Che cosa vuol fare la Fiat di Termini Imerese? Domanda non del tutto impropria. Nonostante il gran parlare dello stabilimento siciliano questo interrogativo focale resta privo di risposta. Marchionne che cosa vuol fare dello stabilimento? Fino a ora si è capito solamente che, dopo l'anno prossimo, verrà fermata la produzione di automobili. Sul resto c'è buio. Il Lingotto, infatti, si è dichiarato disponibile allo sviluppo di attività alternative. Però non è ancora definita la natura delle novità. Soprattutto non è del tutto chiaro se si tratta di iniziative che si svilupperanno nell'ambito del gruppo Fiat oppure al di fuori del suo perimetro. Fino a questo momento i segnali arrivati da Marchionne sono stati contraddittori. Inizialmente sembrava che l'officina sarebbe rimasta nell'ambito del Lingotto che avrebbe sviluppato proprie lavorazioni. Poi, invece, c'è stata la disponibilità a ospitare attività altrui. Da ultimo l'annuncio che la Fiat è pronta a regalare i muri pur di non sentir più parlare di Termini Imerese.

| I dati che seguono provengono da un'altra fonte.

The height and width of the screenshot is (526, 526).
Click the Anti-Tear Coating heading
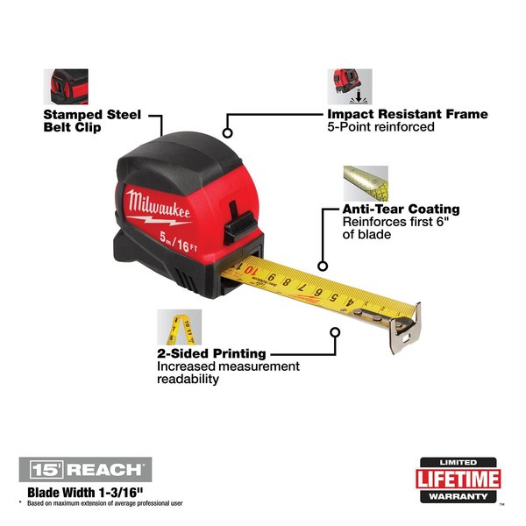tap(402, 210)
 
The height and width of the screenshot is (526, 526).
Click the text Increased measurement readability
tap(228, 373)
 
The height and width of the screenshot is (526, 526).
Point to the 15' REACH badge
tap(84, 468)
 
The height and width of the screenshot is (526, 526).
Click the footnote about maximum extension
tap(106, 503)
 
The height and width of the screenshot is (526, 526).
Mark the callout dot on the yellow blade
tap(323, 266)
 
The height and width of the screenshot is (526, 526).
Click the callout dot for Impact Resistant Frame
tap(228, 133)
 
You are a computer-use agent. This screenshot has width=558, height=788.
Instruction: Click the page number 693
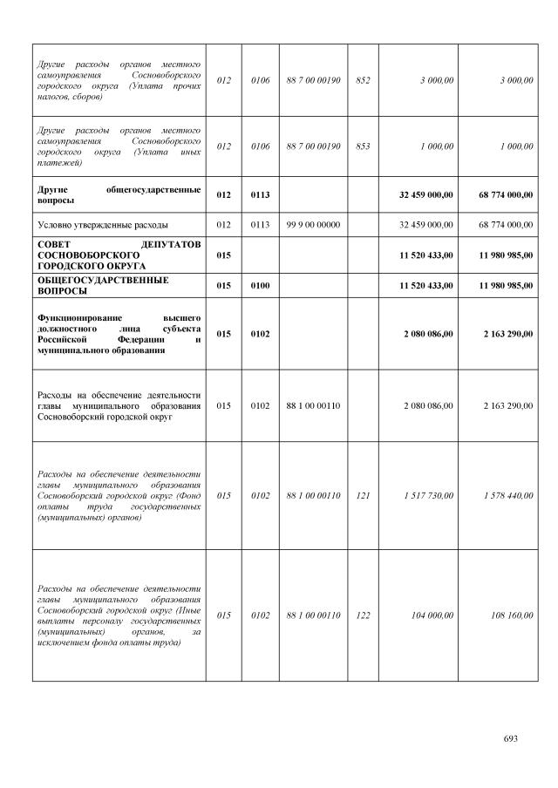(x=511, y=738)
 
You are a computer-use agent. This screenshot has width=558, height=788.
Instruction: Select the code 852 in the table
(x=363, y=80)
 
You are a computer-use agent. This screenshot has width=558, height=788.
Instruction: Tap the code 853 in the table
(x=363, y=146)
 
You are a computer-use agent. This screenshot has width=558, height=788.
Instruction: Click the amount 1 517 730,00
(x=429, y=495)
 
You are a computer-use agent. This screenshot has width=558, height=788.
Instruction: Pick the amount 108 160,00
(x=512, y=615)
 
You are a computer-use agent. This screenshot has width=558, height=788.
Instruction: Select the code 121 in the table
(x=363, y=495)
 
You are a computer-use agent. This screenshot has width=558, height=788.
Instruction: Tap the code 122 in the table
(x=363, y=615)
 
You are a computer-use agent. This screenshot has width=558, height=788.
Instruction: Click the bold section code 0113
(x=260, y=195)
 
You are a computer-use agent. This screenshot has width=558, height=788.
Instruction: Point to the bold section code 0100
(x=260, y=286)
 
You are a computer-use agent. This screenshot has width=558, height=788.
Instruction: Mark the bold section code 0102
(x=260, y=334)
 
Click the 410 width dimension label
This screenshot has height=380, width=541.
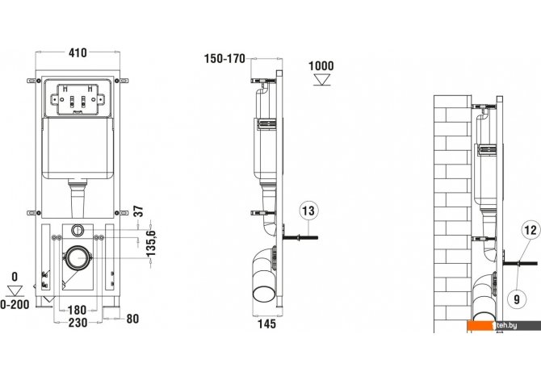point(78,52)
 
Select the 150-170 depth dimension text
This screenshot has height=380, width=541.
point(224,59)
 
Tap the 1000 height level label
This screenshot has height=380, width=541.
point(321,66)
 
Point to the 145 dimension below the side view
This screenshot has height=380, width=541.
point(267,324)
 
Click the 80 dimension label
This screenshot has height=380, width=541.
point(132,319)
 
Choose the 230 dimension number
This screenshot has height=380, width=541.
point(78,323)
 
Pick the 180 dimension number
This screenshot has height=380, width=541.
point(78,310)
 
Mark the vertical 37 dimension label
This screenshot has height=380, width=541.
point(138,211)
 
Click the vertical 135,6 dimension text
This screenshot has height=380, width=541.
point(151,244)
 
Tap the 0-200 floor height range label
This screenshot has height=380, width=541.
point(15,304)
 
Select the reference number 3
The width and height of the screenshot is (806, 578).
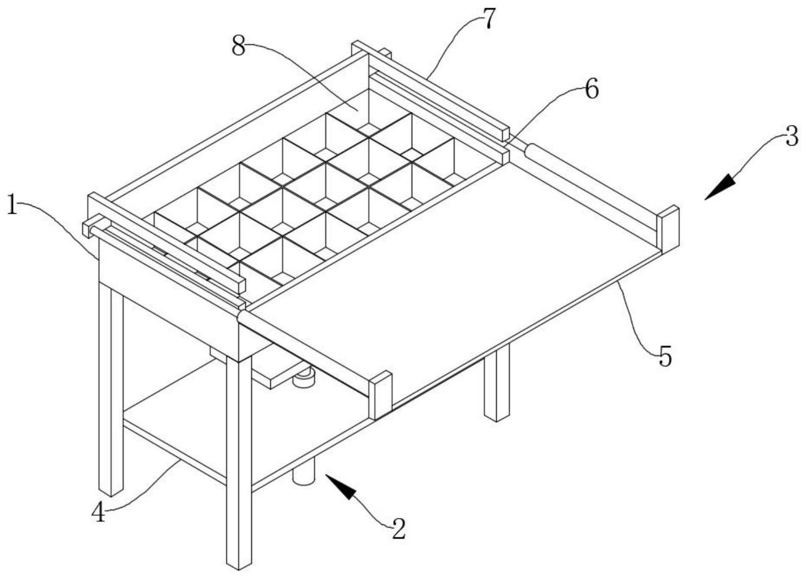[x=791, y=137]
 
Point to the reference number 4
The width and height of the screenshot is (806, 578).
[x=98, y=511]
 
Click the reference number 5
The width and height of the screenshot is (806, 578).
[x=665, y=358]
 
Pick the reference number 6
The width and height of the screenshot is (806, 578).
[x=592, y=89]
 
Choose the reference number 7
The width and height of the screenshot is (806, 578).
[x=489, y=19]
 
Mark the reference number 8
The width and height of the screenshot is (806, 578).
[x=239, y=47]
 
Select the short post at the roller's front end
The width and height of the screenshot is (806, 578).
[x=380, y=395]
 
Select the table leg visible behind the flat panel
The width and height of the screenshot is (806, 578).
[x=497, y=384]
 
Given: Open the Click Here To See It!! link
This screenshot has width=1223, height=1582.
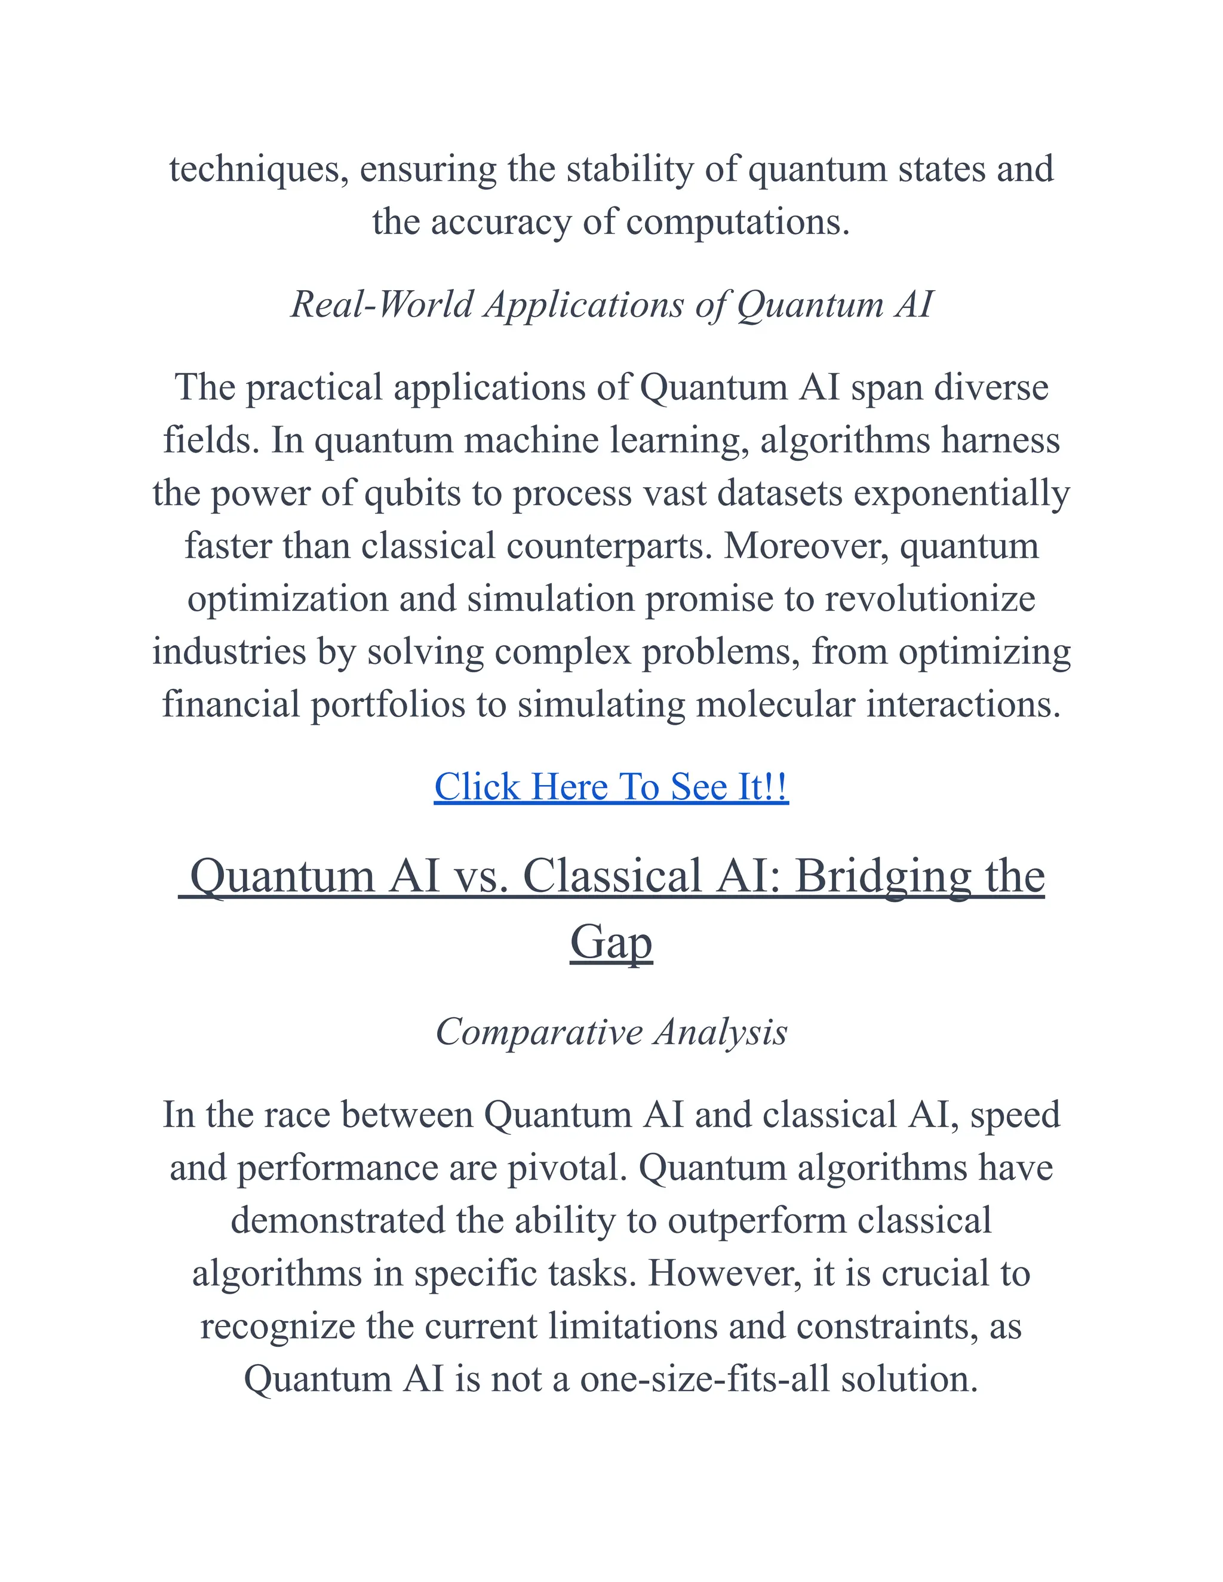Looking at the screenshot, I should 611,787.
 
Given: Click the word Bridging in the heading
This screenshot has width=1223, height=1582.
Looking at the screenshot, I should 883,876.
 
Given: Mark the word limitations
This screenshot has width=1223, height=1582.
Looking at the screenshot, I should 632,1326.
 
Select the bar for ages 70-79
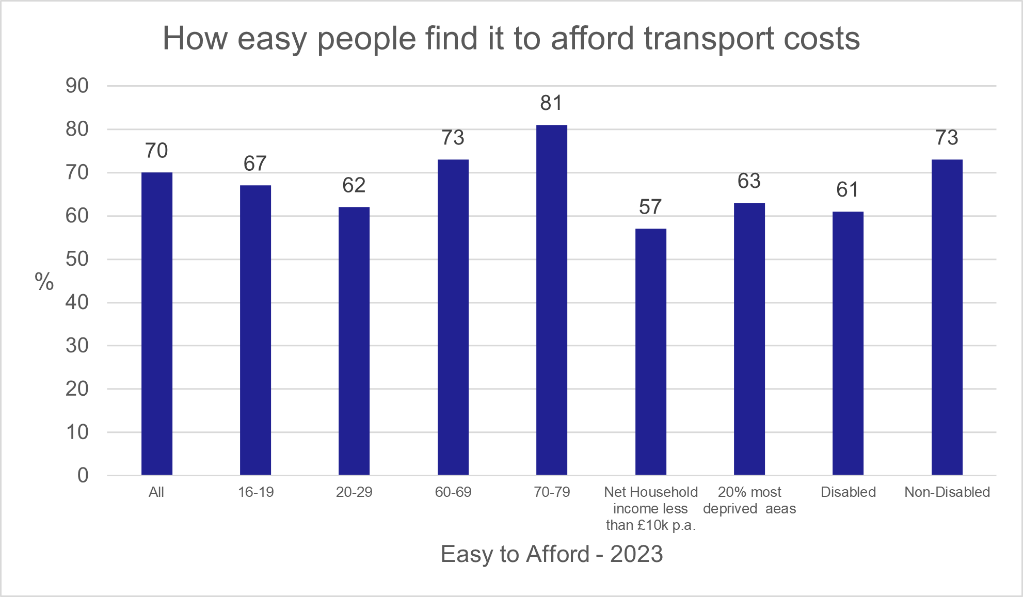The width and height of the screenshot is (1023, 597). click(551, 299)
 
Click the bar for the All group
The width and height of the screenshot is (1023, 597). click(156, 324)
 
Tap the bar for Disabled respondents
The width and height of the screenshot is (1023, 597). click(848, 343)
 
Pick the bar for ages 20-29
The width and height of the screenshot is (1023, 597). click(354, 341)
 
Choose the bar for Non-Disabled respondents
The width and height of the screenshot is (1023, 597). click(947, 317)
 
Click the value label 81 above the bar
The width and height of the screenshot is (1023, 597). click(551, 103)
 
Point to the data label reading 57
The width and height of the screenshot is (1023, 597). click(650, 207)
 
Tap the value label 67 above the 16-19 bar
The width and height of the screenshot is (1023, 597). click(255, 164)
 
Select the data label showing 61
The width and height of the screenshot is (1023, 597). click(848, 190)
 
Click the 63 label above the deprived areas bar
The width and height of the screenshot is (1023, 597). click(749, 181)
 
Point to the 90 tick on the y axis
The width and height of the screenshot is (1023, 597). click(77, 86)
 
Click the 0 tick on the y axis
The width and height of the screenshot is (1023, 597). click(83, 475)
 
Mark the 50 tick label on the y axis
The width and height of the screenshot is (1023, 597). click(77, 259)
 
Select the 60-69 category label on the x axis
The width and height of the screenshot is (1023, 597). click(453, 492)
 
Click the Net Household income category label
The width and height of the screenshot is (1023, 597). click(650, 508)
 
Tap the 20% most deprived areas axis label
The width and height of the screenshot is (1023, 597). click(749, 500)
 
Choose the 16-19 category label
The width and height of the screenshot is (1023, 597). click(255, 492)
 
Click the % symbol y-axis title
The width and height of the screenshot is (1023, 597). click(44, 282)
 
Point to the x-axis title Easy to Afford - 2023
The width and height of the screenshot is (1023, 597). click(551, 554)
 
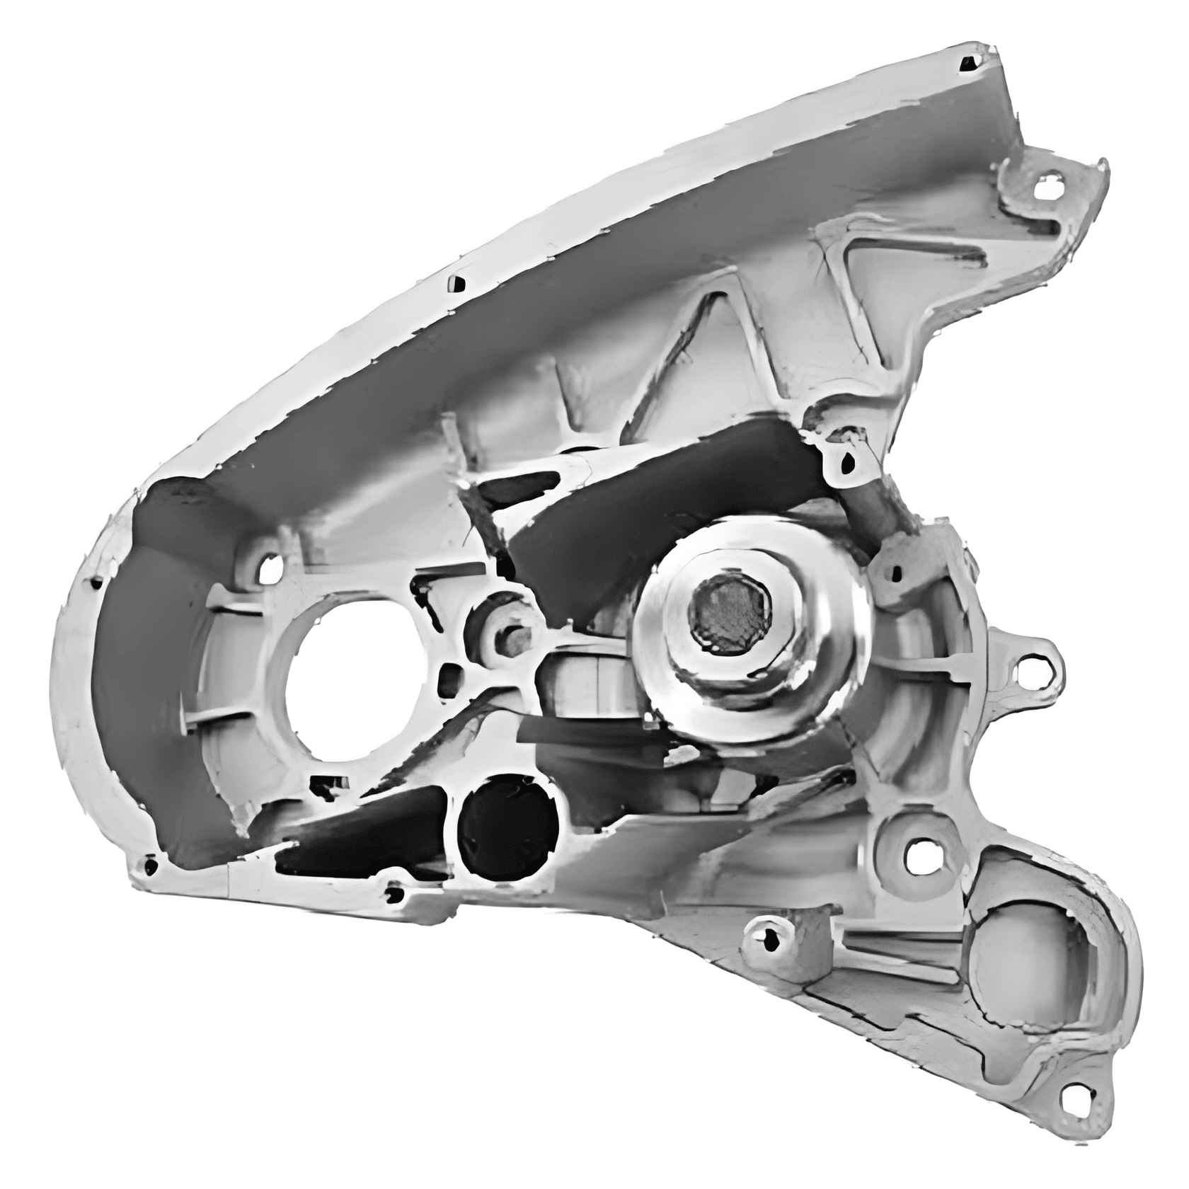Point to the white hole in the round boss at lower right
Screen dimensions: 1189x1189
(919, 857)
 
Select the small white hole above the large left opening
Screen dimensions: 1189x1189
(269, 570)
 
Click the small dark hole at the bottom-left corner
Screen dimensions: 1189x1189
(150, 865)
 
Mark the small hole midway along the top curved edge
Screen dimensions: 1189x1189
(458, 284)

Un po' di chiarezza al riguardo è assolutamente indispensabile. Tanto più che servirebbe a sgomberare il campo da iniziative che potrebbero apparire assai pasticciate. La Regione, infatti, ha fatto sapere che vuole entrare in possesso dello stabilimento. Tanto più che è stato costruito con soldi pubblici. Recuperarlo sarebbe una semplice restituzione. Una volta ripresa la proprietà dell'officina la Regione bandirebbe un'asta per trovare un'altra casa automobilistica disposta a costruire autovetture a Termini. Iniziativa sicuramente lodevole ma forse da definire meglio. Sembra quasi che il problema dell'impianto siciliano sia solo la logistica. Risolto questo va tutto a posto. Purtroppo il vuoto è molto più profondo. Intorno a Termini c'è il deserto che ha fatto scappare la Fiat . Perché un gruppo cinese (o indiano) dovrebbe sostiuirla? Solo per avere una fabbrica di assemblaggio che mette insieme componenti provenienti da fuori? Su questa strada Termini non ha futuro. Cinesi (o gli indiani) fanno prima portare in Europa le auto già pronte fabbricate a casa loro. La tappa in Sicilia è inutile se non c'è del valore aggiunto da creare. Solo turismo industriale.